* Task to complete
Copy the material word for word, from the line containing "Where should I click to: Open" through the end of the material, including both of those lines.

* The records

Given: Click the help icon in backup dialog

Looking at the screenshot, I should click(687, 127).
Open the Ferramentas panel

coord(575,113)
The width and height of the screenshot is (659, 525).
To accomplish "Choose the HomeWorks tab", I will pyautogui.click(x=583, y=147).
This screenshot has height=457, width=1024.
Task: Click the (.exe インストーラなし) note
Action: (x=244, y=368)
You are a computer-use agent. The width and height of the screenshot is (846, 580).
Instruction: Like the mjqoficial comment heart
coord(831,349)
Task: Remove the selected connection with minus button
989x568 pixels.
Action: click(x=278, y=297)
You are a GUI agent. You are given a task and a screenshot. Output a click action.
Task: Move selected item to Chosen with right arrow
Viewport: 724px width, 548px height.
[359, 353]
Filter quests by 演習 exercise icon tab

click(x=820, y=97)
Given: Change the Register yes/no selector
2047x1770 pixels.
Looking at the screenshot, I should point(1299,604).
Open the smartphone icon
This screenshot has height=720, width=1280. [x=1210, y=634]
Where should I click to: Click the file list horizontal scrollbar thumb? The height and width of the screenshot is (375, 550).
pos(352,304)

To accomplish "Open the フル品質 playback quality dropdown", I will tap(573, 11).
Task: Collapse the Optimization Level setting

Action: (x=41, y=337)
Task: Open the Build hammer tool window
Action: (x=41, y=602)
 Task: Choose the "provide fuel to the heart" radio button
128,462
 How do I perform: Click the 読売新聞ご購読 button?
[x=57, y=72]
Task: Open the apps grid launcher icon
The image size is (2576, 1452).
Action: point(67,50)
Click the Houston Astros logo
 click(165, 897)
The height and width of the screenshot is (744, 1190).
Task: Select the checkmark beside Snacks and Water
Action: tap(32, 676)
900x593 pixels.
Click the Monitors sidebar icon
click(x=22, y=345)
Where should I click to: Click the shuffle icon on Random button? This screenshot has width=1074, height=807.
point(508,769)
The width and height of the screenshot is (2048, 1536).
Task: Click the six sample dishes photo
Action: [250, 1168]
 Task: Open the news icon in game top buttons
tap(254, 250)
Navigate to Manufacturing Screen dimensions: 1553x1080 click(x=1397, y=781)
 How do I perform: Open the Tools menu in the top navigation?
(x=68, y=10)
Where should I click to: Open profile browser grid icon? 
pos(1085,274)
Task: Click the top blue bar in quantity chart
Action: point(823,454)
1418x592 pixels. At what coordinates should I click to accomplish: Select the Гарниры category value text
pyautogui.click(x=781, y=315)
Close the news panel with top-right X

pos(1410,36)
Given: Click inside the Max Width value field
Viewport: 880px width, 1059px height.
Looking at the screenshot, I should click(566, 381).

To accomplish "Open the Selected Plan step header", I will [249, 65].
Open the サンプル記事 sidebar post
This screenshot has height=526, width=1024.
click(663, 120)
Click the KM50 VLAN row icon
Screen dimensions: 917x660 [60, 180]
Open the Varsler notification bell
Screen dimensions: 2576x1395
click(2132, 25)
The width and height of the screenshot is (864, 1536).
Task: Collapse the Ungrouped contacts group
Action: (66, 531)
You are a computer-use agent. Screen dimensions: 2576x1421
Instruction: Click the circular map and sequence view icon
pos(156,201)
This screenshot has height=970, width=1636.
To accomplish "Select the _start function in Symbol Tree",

* In response
Where should I click to: Open profile browser grid icon? 
pos(1085,274)
Task: Click the top blue bar in quantity chart
Action: point(823,454)
1418x592 pixels. At what coordinates should I click to accomplish: Select the Гарниры category value text
pyautogui.click(x=781, y=315)
Close the news panel with top-right X

pos(1410,36)
Given: Click inside the Max Width value field
Viewport: 880px width, 1059px height.
Looking at the screenshot, I should click(566, 381).

To accomplish "Open the Selected Plan step header", I will [249, 65].
Open the サンプル記事 sidebar post
This screenshot has height=526, width=1024.
click(663, 120)
Click the KM50 VLAN row icon
Screen dimensions: 917x660 [60, 180]
Open the Varsler notification bell
Screen dimensions: 2576x1395
click(2132, 25)
The width and height of the screenshot is (864, 1536).
Task: Collapse the Ungrouped contacts group
Action: (66, 531)
You are a computer-use agent. Screen dimensions: 2576x1421
Instruction: Click the circular map and sequence view icon
pos(156,201)
This screenshot has height=970, width=1636.
To accomplish "Select the _start function in Symbol Tree",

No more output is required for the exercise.